Task goal » Every line of the data needs to be returned exactly.

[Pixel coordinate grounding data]
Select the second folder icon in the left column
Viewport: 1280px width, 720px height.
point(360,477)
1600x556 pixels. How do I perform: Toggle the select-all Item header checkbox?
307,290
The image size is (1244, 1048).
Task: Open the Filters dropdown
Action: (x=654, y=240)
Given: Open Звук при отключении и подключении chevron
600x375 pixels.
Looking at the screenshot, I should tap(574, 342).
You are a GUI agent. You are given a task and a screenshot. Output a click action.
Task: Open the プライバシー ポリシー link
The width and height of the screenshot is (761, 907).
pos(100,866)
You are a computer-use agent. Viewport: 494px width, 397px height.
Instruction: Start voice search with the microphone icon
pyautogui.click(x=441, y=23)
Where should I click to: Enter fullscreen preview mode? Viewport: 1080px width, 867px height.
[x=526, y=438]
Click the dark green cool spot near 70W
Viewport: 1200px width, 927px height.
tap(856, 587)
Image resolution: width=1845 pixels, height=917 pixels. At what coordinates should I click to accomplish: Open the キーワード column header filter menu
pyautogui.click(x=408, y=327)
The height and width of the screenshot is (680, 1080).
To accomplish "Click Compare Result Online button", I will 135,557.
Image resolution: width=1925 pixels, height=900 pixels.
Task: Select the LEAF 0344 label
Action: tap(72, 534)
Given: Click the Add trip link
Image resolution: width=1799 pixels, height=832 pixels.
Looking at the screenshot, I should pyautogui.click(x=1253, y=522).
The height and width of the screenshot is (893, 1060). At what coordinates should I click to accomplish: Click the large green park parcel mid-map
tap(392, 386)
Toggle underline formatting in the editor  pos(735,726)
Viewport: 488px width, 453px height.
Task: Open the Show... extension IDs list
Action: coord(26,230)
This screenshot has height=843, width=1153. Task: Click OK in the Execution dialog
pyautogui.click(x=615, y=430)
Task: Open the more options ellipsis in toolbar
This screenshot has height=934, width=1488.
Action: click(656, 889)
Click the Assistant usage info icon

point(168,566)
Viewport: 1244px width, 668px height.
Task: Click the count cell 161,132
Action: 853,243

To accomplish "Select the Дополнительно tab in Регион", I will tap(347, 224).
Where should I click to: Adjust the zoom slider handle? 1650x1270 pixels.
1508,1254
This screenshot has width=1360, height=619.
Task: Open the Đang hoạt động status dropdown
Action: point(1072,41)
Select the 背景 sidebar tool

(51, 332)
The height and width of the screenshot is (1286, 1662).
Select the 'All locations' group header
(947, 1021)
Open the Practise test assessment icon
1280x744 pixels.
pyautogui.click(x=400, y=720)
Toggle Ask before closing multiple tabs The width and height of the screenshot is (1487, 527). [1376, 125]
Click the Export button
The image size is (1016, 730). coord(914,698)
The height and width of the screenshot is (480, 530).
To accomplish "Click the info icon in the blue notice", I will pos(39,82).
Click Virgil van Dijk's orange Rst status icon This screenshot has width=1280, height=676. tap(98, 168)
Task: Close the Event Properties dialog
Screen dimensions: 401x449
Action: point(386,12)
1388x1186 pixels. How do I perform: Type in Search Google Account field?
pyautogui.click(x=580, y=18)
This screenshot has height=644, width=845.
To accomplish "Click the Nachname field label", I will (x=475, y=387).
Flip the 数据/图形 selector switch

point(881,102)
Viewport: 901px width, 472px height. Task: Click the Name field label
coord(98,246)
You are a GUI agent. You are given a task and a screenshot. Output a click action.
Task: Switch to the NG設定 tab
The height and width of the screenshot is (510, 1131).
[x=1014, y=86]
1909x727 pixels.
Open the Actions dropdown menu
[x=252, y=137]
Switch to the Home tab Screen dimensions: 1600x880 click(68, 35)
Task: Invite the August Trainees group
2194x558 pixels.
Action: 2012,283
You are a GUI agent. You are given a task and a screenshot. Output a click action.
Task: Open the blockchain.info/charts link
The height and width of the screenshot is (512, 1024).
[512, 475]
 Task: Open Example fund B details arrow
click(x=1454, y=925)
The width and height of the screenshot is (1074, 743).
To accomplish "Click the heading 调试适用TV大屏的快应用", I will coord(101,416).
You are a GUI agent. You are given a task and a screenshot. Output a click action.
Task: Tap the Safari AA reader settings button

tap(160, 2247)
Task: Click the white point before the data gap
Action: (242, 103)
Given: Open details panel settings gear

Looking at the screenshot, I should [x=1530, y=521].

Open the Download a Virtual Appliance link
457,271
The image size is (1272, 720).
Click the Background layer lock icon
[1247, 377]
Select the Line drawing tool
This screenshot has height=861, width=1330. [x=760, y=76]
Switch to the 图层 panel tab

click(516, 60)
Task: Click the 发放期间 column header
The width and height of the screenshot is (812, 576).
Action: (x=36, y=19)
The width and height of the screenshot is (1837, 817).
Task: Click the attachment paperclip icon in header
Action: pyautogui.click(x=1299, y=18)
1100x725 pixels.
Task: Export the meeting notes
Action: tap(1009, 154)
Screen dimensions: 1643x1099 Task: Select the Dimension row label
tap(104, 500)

Response area »
Select the second folder icon in the left column
Viewport: 1280px width, 720px height.
point(360,477)
1600x556 pixels. How do I perform: Toggle the select-all Item header checkbox?
307,290
The image size is (1244, 1048).
Task: Open the Filters dropdown
Action: (x=654, y=240)
Given: Open Звук при отключении и подключении chevron
600x375 pixels.
Looking at the screenshot, I should tap(574, 342).
You are a GUI agent. You are given a task and a screenshot. Output a click action.
Task: Open the プライバシー ポリシー link
The width and height of the screenshot is (761, 907).
pos(100,866)
You are a computer-use agent. Viewport: 494px width, 397px height.
Instruction: Start voice search with the microphone icon
pyautogui.click(x=441, y=23)
Where should I click to: Enter fullscreen preview mode? Viewport: 1080px width, 867px height.
[x=526, y=438]
Click the dark green cool spot near 70W
Viewport: 1200px width, 927px height.
tap(856, 587)
Image resolution: width=1845 pixels, height=917 pixels. At what coordinates should I click to accomplish: Open the キーワード column header filter menu
pyautogui.click(x=408, y=327)
The height and width of the screenshot is (680, 1080).
To accomplish "Click Compare Result Online button", I will 135,557.
Image resolution: width=1925 pixels, height=900 pixels.
Task: Select the LEAF 0344 label
Action: tap(72, 534)
Given: Click the Add trip link
Image resolution: width=1799 pixels, height=832 pixels.
Looking at the screenshot, I should pyautogui.click(x=1253, y=522).
The height and width of the screenshot is (893, 1060). At what coordinates should I click to accomplish: Click the large green park parcel mid-map
tap(392, 386)
Toggle underline formatting in the editor  pos(735,726)
Viewport: 488px width, 453px height.
Task: Open the Show... extension IDs list
Action: coord(26,230)
This screenshot has height=843, width=1153. Task: Click OK in the Execution dialog
pyautogui.click(x=615, y=430)
Task: Open the more options ellipsis in toolbar
This screenshot has height=934, width=1488.
Action: click(656, 889)
Click the Assistant usage info icon

point(168,566)
Viewport: 1244px width, 668px height.
Task: Click the count cell 161,132
Action: 853,243

To accomplish "Select the Дополнительно tab in Регион", I will tap(347, 224).
Where should I click to: Adjust the zoom slider handle? 1650x1270 pixels.
1508,1254
This screenshot has width=1360, height=619.
Task: Open the Đang hoạt động status dropdown
Action: point(1072,41)
Select the 背景 sidebar tool

(51, 332)
The height and width of the screenshot is (1286, 1662).
Select the 'All locations' group header
(947, 1021)
Open the Practise test assessment icon
1280x744 pixels.
pyautogui.click(x=400, y=720)
Toggle Ask before closing multiple tabs The width and height of the screenshot is (1487, 527). [1376, 125]
Click the Export button
The image size is (1016, 730). coord(914,698)
The height and width of the screenshot is (480, 530).
To accomplish "Click the info icon in the blue notice", I will pos(39,82).
Click Virgil van Dijk's orange Rst status icon This screenshot has width=1280, height=676. tap(98, 168)
Task: Close the Event Properties dialog
Screen dimensions: 401x449
Action: point(386,12)
1388x1186 pixels. How do I perform: Type in Search Google Account field?
pyautogui.click(x=580, y=18)
This screenshot has height=644, width=845.
To accomplish "Click the Nachname field label", I will (x=475, y=387).
Flip the 数据/图形 selector switch

point(881,102)
Viewport: 901px width, 472px height. Task: Click the Name field label
coord(98,246)
You are a GUI agent. You are given a task and a screenshot. Output a click action.
Task: Switch to the NG設定 tab
The height and width of the screenshot is (510, 1131).
[x=1014, y=86]
1909x727 pixels.
Open the Actions dropdown menu
[x=252, y=137]
Switch to the Home tab Screen dimensions: 1600x880 click(68, 35)
Task: Invite the August Trainees group
2194x558 pixels.
Action: 2012,283
You are a GUI agent. You are given a task and a screenshot. Output a click action.
Task: Open the blockchain.info/charts link
The height and width of the screenshot is (512, 1024).
[512, 475]
 Task: Open Example fund B details arrow
click(x=1454, y=925)
The width and height of the screenshot is (1074, 743).
To accomplish "Click the heading 调试适用TV大屏的快应用", I will coord(101,416).
You are a GUI agent. You are given a task and a screenshot. Output a click action.
Task: Tap the Safari AA reader settings button

tap(160, 2247)
Task: Click the white point before the data gap
Action: (242, 103)
Given: Open details panel settings gear

Looking at the screenshot, I should [x=1530, y=521].

Open the Download a Virtual Appliance link
457,271
The image size is (1272, 720).
Click the Background layer lock icon
[1247, 377]
Select the Line drawing tool
This screenshot has height=861, width=1330. [x=760, y=76]
Switch to the 图层 panel tab

click(516, 60)
Task: Click the 发放期间 column header
The width and height of the screenshot is (812, 576).
Action: (x=36, y=19)
The width and height of the screenshot is (1837, 817).
Task: Click the attachment paperclip icon in header
Action: pyautogui.click(x=1299, y=18)
1100x725 pixels.
Task: Export the meeting notes
Action: tap(1009, 154)
Screen dimensions: 1643x1099 Task: Select the Dimension row label
tap(104, 500)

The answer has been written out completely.